[Exercise data Boundary: Start]

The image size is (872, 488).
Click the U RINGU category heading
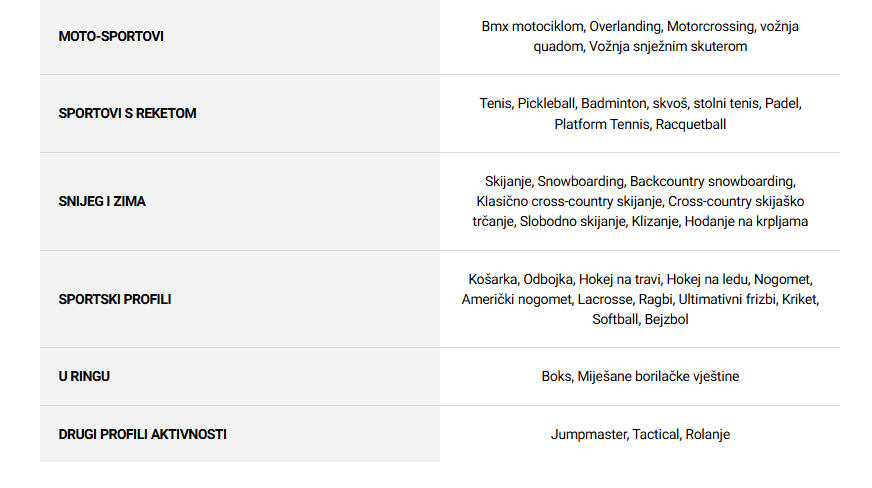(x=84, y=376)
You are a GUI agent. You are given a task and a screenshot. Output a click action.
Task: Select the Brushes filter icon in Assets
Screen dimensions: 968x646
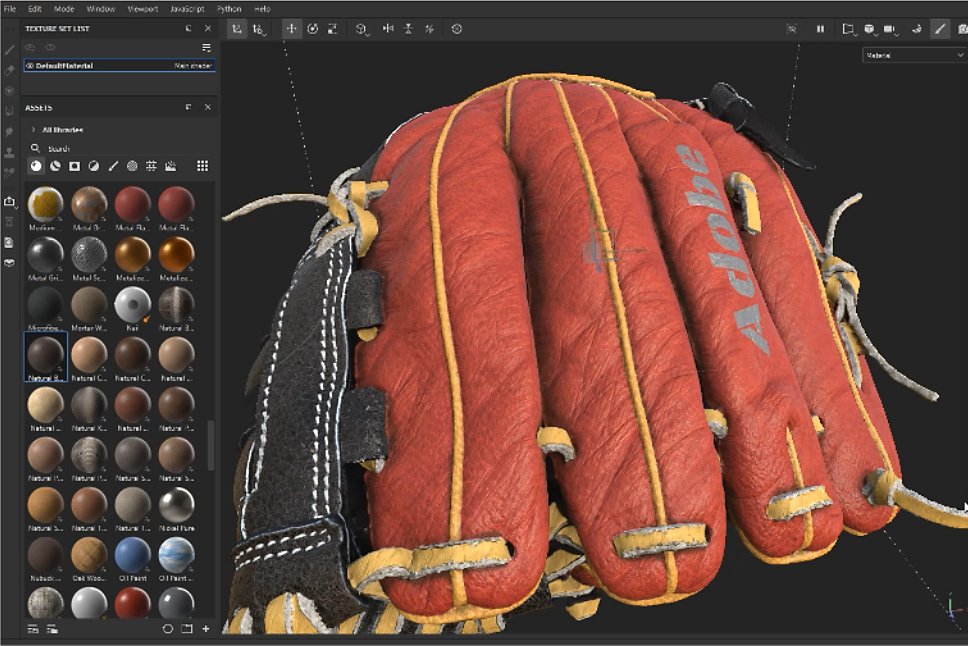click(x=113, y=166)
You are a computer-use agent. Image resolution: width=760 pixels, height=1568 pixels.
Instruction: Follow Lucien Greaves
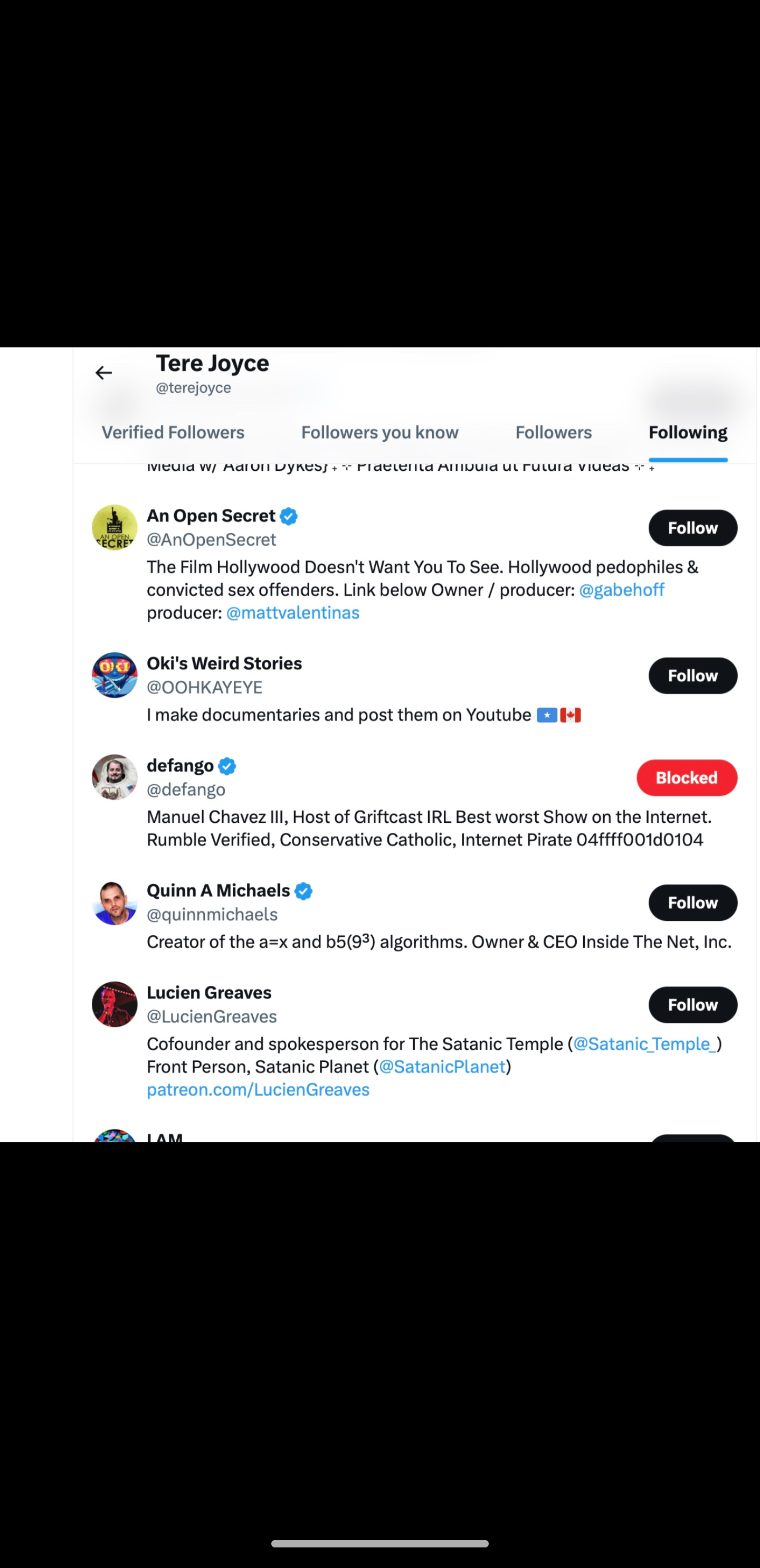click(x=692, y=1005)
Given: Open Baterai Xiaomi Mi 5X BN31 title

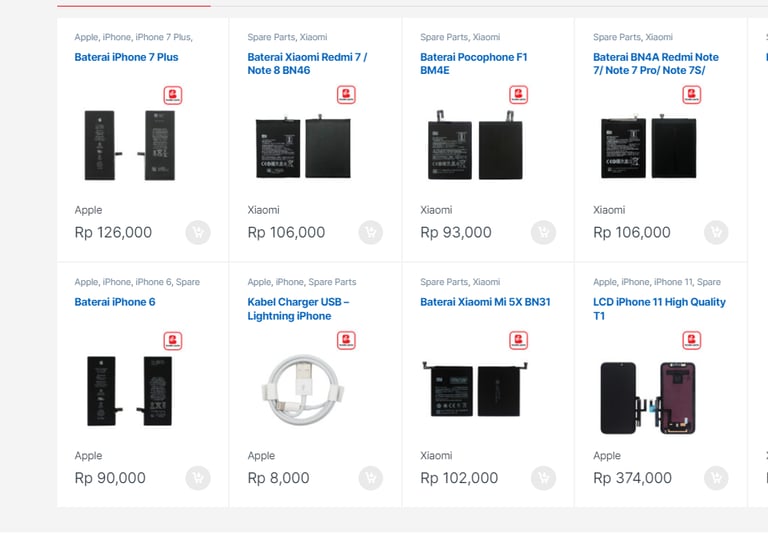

[Exercise data Boundary: End]
[Exercise data Boundary: Start]

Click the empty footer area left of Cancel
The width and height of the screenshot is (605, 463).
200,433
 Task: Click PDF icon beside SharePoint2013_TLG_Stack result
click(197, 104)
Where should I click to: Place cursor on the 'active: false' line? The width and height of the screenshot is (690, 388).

[Exercise data Boundary: End]
[Exercise data Boundary: Start]

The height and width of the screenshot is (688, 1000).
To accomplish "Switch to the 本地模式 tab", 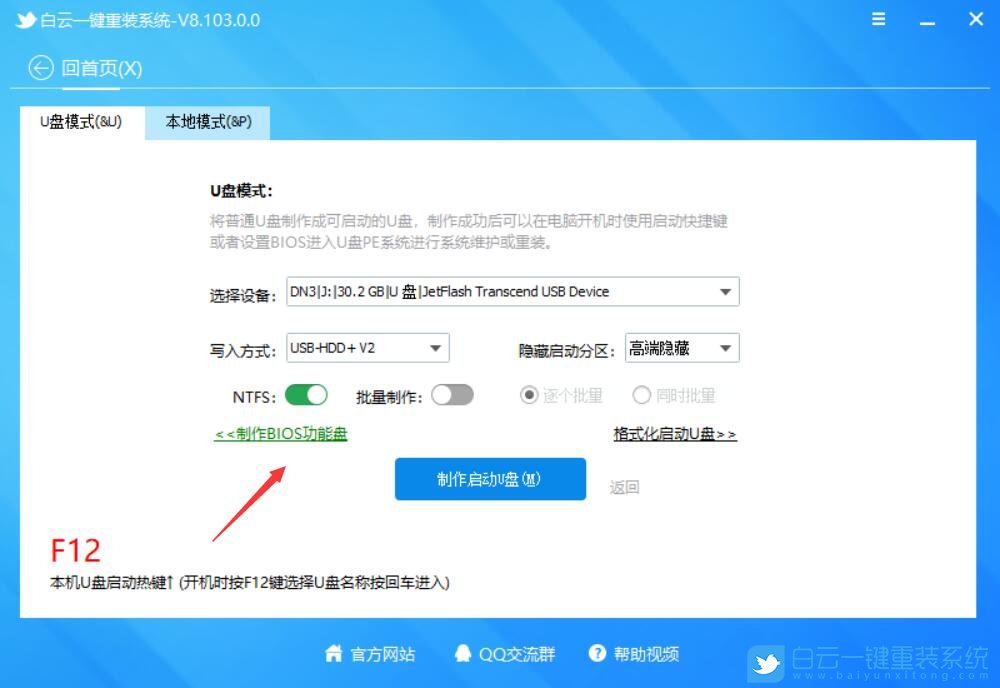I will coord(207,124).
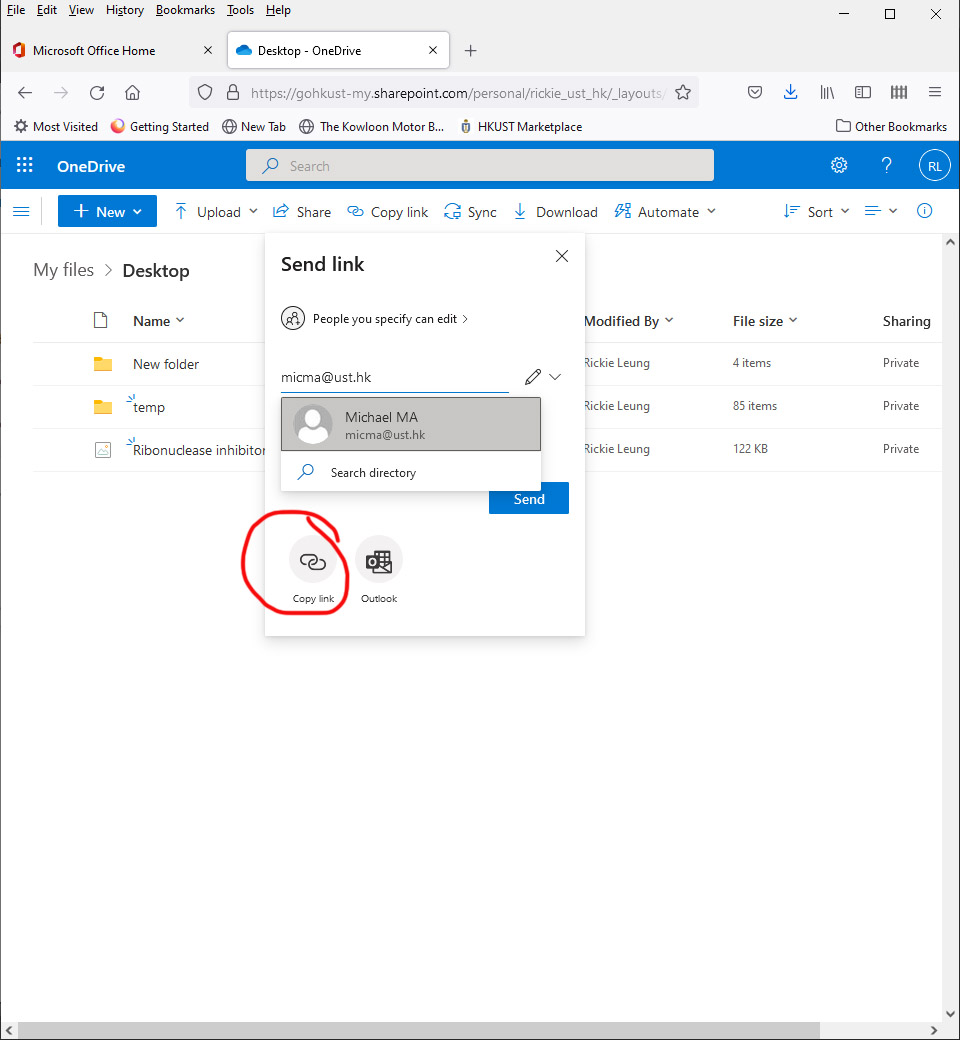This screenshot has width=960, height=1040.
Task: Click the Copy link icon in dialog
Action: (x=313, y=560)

[Exercise data Boundary: End]

Action item:
Using the entries above, transcribe exactly from the line that has "The image size is (872, 488)." through the line that has "Given: Open Baterai Xiaomi Mi 5X BN31 title". Pictures are dropped.

Final answer:
The image size is (872, 488).
Click the U RINGU category heading
(x=84, y=376)
You are a GUI agent. You are given a task and a screenshot. Output a click action.
Task: Select the Brushes filter icon in Assets
Screen dimensions: 968x646
click(x=113, y=166)
You are a computer-use agent. Image resolution: width=760 pixels, height=1568 pixels.
Instruction: Follow Lucien Greaves
click(x=692, y=1005)
Given: Open Baterai Xiaomi Mi 5X BN31 title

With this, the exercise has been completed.